For surface running, the submarines were powered by two 1,450 bhp Sulzer Mark II diesel engines, each driving one propeller shaft. When submerged each propeller was driven by a 600 hp electric motor. They could reach 16.5 kn on the surface and 8.5 kn underwater. On the surface, they had a range of 6,000 nmi at 10 kn; submerged, they had a range of 85 nmi at 4 kn.
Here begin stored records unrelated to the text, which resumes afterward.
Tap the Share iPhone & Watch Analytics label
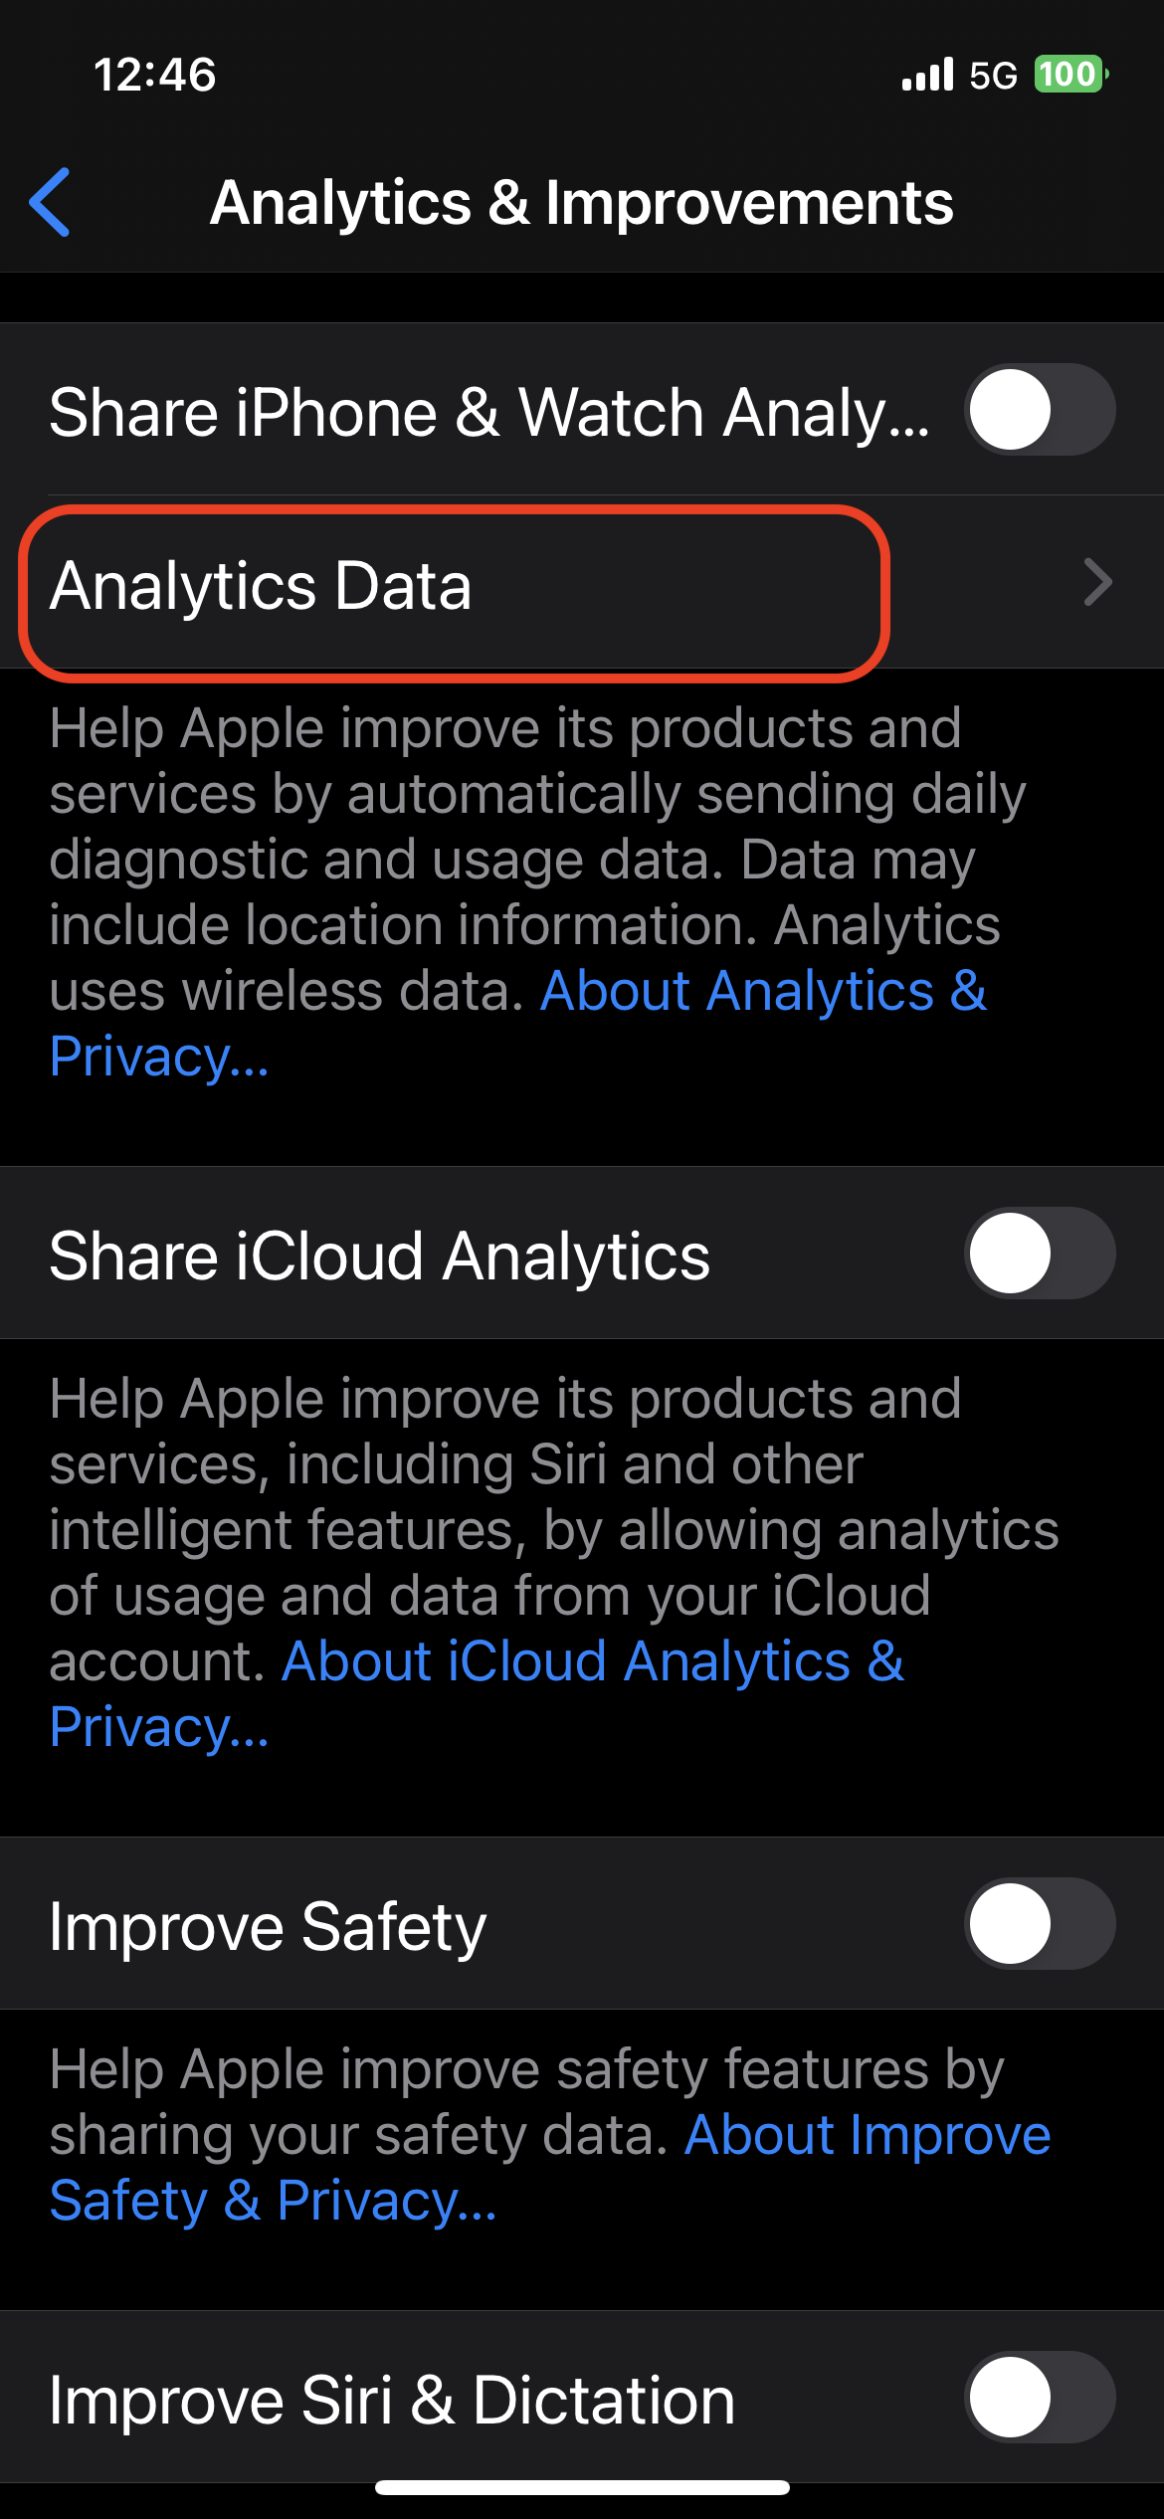 [x=489, y=412]
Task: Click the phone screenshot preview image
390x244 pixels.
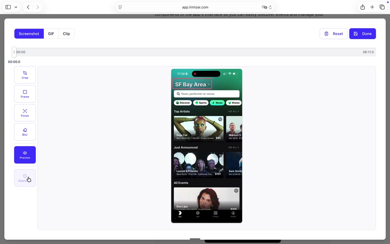Action: pyautogui.click(x=207, y=146)
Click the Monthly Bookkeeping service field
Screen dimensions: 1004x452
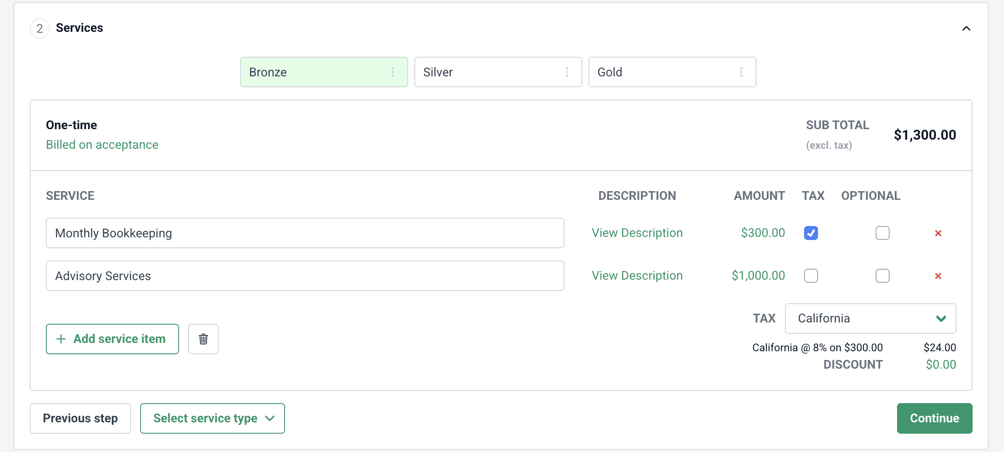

The submarines were armed with six 450 mm torpedo tubes, four internal tubes in the bow and two external tubes mounted on the upper deck, and carried a total of ten Type 44 torpedoes. They were also armed with a single 76.2 mm deck gun mounted aft of the conning tower.

==Construction and commissioning==

Ro-24 was laid down as Submarine No. 42 on 21 April 1919 by the Sasebo Naval Arsenal at Sasebo, Japan. Launched on 8 December 1919, she was completed and commissioned on 30 November 1920 as the first until of the Kaichu III subclass.

==Service history==

Upon commissioning, Submarine No. 42 was attached to the Sasebo Naval District, to which she remained attached throughout her career. On 15 December 1921, she was assigned to Submarine Division 22 and to the Mako Defense Division at Mako in the Pescadores Islands. On 1 December 1922, Submarine Division 22 was reassigned to the Sasebo Defense Division, and on 1 November 1924, Submarine No. 42 was renamed Ro-24. On 1 December 1924, Submarine Division 22 was reassigned to the Chinkai Defense Division on the southern coast of Chōsen. Submarine Division 22 returned to the Sasebo Defense Division on 1 December 1925, serving in it until 15 November 1934, and thereafter operated directly under the control of the Sasebo Naval District.

Ro-24 was stricken from the Navy list on 1 April 1935. She was hulked on 7 August 1935 and renamed Hulk No. 3107.